Het regt van Successie ten gevolge van de hiervoren over de wederhelft van de Heer Testateurs zuiver Nalatenschap gemaakte beschikkingen verschuldigd, zal voor het geheel uit het aan Vruchtgebruik onderworpen Kapitaal moeten betaald worden.
Verklarende de Heer Testateur tot Administrateuren van het met Vruchtgebruik belaste gedeelte zijner Nalatenschap te verzoeken en aan te stellen de Heeren Johannes Bernardus Stoop, koopman en Mr Johannes Commelin, Notaris, beide wonende binnen deze stad, gevende en verleenende de Heer Testateur aan de benoemde Heeren Administrateuren en derzelven Opvolgeren in Commissie, alle de, tot de uitvoering van die commissie noodige magt en gezag, en in het bijzonder die van adsumtie en surrogatie, toe het Einde der Commissie toe.
Eindelijk verklaarde de Heer Testateur zoowel in het geval dat hij met, als in het geval dat hij zonder – achterlating van wettige afkomelingen mogt komen te overlijden,e beide gevallen.
Eerstelijk; zonder eenige korting, en alzoo ook geheel vrij van de belasting op het regt van Successie, en alle andere lasten en [], hoe ook genaamd, te legateren en te bespreken, en wel:
Aan den Heer H. T. Amsberg, Ridder van de Militaire Willems Orde, thans Luitenant van de Eerste Klasse bij de Koninklijke Nederlandsche Marine, in Comptanten, eene som van Twintig dizend Guldens, Nederlandsch geld, Eens.
En aan de Diaconie Armen der Hervormde Nederduitsche Gemeente hier ter stede, ter distributie van de Heeren Diakenen van dezelfde gemeente intertijd, in Comptanten, eene Som van Tien duizend Guldens, Nederlandsch geld Eens.
En ten Tweede; Zijne Echtgenoote, Welgemelde Vrouwe Dieuwke Fontein, met en benevens de genoemde Heeren Johannes Bernardus Stoop en Mr Johannes Commelin, te benoemen tot Executrice en Executeurs van Zijne uiterste Wils beschikkingen, tot Directrice en Directeurs van zijn Sterfhuis en begrafenis, en om zijnen Boedel te vereffenen en alles tot liquiditeit te brengen, en zulks met alle de tot uitvoering van die Commissien noodige magt, last en gezag, en alzoo ook in het bijzonder de bezitneming van alle de goederen zijner nalatenschap, gedurende den tijd bij de Wet bepaald, of zoo veel langer als de vereffening van zijnen Boedel en de uitvoering zijner uiterste wils beschikkingen zulks mogt noodzakelijk maken.

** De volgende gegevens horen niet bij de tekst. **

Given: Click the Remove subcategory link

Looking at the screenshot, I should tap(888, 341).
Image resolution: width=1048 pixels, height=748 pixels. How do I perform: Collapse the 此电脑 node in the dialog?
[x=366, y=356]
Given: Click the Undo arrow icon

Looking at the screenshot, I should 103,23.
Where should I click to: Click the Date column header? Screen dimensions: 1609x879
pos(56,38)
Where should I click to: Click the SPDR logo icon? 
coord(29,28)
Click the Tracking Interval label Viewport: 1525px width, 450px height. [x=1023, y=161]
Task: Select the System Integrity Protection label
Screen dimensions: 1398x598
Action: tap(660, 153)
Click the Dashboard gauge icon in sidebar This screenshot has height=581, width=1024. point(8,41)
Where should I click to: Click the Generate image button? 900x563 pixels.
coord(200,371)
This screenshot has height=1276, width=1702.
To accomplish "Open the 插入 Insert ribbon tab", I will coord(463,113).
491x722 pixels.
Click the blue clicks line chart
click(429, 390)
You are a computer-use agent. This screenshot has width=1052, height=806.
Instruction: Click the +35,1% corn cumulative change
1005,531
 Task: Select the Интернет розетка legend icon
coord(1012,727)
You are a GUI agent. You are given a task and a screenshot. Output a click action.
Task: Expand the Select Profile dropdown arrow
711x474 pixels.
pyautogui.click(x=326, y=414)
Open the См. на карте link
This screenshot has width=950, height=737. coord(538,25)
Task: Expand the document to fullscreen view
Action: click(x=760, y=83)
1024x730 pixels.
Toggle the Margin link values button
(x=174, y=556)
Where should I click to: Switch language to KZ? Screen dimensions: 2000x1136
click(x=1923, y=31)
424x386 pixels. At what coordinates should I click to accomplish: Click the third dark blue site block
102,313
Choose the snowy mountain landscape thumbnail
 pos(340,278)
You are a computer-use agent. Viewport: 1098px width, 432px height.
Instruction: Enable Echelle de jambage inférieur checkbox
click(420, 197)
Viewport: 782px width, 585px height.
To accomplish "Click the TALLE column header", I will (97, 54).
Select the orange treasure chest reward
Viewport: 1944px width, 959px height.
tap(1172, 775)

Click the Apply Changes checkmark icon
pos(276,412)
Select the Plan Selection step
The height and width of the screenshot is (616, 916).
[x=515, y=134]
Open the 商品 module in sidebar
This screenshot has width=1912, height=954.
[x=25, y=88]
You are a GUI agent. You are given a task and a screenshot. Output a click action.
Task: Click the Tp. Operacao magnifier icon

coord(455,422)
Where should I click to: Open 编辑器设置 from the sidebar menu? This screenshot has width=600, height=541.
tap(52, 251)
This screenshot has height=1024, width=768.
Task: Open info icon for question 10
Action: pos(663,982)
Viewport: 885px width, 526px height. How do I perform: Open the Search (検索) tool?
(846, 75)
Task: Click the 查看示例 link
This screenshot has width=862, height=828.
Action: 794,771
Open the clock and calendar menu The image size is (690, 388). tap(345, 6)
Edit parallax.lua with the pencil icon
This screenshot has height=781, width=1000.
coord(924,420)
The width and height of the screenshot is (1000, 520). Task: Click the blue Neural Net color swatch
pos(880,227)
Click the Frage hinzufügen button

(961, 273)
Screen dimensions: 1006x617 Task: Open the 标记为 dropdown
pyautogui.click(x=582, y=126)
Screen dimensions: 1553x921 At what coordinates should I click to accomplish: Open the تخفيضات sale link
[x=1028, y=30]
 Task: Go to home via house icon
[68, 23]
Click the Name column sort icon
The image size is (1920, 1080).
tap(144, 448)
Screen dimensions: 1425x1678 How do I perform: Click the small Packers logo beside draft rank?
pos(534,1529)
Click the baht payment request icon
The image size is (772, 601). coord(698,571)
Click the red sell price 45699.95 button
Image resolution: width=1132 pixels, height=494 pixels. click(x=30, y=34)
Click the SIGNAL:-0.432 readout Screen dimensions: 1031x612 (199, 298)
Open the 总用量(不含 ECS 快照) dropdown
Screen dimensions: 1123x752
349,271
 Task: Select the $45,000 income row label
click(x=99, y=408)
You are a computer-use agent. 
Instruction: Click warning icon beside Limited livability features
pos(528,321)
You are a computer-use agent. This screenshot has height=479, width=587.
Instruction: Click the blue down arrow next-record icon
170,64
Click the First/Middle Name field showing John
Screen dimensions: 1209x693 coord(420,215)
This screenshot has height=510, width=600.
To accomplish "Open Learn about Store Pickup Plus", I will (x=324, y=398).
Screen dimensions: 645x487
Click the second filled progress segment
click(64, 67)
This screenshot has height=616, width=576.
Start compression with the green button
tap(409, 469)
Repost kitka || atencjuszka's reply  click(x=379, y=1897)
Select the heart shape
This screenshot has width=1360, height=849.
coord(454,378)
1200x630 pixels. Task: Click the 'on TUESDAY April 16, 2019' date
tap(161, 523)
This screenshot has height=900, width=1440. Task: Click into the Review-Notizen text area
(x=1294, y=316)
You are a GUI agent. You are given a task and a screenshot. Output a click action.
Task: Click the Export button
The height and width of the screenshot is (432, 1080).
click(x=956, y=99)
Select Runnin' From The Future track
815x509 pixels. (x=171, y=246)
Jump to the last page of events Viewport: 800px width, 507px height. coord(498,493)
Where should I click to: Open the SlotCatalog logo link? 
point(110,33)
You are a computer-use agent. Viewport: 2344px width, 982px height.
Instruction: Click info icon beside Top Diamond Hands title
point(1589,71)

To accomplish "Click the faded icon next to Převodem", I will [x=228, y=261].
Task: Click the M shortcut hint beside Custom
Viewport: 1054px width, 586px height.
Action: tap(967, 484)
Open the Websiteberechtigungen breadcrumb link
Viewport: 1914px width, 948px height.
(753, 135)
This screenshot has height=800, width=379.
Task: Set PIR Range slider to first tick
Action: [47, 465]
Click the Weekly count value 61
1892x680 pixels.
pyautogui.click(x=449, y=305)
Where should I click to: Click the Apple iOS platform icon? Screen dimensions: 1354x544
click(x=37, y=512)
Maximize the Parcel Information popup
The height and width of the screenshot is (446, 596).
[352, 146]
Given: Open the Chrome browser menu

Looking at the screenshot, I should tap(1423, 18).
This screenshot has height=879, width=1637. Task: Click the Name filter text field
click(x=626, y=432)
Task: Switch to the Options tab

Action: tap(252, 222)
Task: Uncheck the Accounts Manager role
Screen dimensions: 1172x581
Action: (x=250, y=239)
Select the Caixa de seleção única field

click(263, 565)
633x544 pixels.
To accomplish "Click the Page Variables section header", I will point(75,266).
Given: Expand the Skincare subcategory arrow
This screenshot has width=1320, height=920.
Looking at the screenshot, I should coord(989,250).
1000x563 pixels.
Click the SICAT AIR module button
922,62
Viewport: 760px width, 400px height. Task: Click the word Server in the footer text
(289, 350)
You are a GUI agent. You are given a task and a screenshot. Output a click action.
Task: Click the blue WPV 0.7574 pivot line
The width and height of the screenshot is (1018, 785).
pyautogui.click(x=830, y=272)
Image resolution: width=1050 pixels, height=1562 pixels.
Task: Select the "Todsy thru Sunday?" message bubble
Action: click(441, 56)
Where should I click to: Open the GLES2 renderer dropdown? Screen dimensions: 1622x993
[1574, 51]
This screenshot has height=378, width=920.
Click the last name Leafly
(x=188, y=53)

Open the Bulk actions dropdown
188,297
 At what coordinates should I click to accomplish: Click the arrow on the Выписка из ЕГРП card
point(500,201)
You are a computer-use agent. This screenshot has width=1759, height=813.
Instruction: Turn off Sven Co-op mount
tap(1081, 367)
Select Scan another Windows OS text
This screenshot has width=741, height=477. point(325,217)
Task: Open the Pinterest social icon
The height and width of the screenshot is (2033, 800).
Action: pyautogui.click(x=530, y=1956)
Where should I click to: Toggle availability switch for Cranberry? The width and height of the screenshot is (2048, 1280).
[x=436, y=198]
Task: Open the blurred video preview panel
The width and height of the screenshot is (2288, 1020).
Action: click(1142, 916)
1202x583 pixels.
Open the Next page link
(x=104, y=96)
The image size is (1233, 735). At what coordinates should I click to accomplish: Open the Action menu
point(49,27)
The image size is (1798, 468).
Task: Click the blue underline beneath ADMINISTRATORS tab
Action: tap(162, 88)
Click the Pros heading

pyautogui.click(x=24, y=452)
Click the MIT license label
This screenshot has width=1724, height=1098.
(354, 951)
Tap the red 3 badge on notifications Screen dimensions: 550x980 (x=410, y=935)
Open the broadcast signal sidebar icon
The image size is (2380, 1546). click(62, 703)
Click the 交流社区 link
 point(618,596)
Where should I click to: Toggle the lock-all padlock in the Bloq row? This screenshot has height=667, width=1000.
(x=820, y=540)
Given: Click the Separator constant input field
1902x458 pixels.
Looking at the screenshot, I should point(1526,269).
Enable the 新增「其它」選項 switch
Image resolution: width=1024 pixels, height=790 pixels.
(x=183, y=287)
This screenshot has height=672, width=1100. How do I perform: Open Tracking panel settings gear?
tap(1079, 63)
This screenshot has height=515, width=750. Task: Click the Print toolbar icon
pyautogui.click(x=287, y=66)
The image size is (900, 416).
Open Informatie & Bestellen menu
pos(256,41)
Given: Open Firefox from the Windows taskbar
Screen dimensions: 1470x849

Verzoekende de Heer Testateur aan ieder der Heeren Executeurs, welke die Commissie zal hebben aanvaard, als een blijk zijner erkentenis, voor de door hem te nemene moeite wel te willen aannemen eene Som van Vijf duizend Guldens, Nederlandsch geld ééns, welke hij Heer Testateur aan ieder van hen beide, zonder eenige korting en alzoo ook geheel vrij van de belasting op het regt van Successie, verklaarde te maken en te bespreken bij deze.
Ingeval een der twee door den Heer Testateurs benoemde Heeren Executeuren en Administrateuren vóór hem Testateur mogt overleden, en tevens voor hem Heer Testateur op zijn afsterven geen ander in diens plaats benoemd zijn, in dat geval verklaarde hij Heer Testateur [] overgeblevenen Heer Executeur en Administrateur uitdrukkelijk te verzoeken zich, dadelijk na den Heer Testateurs overlijden, eenen tweede, tot mede Executeur, mede Directeur en mede Boedel Redderaar, mitsgaders mede Administrateur te adsumeren, met gelijke magt, en, wat de Executele betreft, onder genot van een gelijk Legaat, als door hem Heer Testateur bij dit zijn testament aan ieder zijner Executeuren is besproken; den alzoo eenig overgeblevene tot gemelde adsumtie bij deze verleenende alle noodige magt.
Vorenstaand Testament is, nadat de Heer Testateur aan mij Notaris zijnen wil zakelijk had opgegeven, door mij Notaris, dienovereenkomstig, in duidelijke bewoordingen eigenhandig geschreven, en als nu, nadat de Heer Testateurs zijnen wil, in presentie der getuigen, nader zakelijk had herhaald, hem, in tegenwoordigheid van dezelfde getuigen, duidelijk voorgelzen.
En heeft de Heer Testateurs, op de daartoe door mij, Notaris, in tegenwoordigheid der getuigen, aan hem uitdrukkelijk gedane afvraging, verklaard, dat het voorgelezene zijnen uitersten wil bevatte, en hij, als nog, daarbij volhardde.
Gedaan en gepasseerd binnen Amsterdam, ten dage en Jare voorschreven, ten Kantore van mij Notaris op de Keizersgracht bij de Molenstraat, in tegenwoordigheid van Jan Hendrik Schmidt en Jan Jacob Mijnssen, beide kantoorbedienden, en mede binnen deze Stad woonachtig, de Eerste op de Vijzelgracht bij de Baangracht Nr 34, en de andere op de Heerengracht over de Bergstraat Nr 378, als getuigen hiertoe verzocht, en ingevoege de Wet bevoegd, die de Minute dezer, nevens den Heer Testateur en mij Notaris, na gedane Voorlezing van alles, hebben Onderteekend.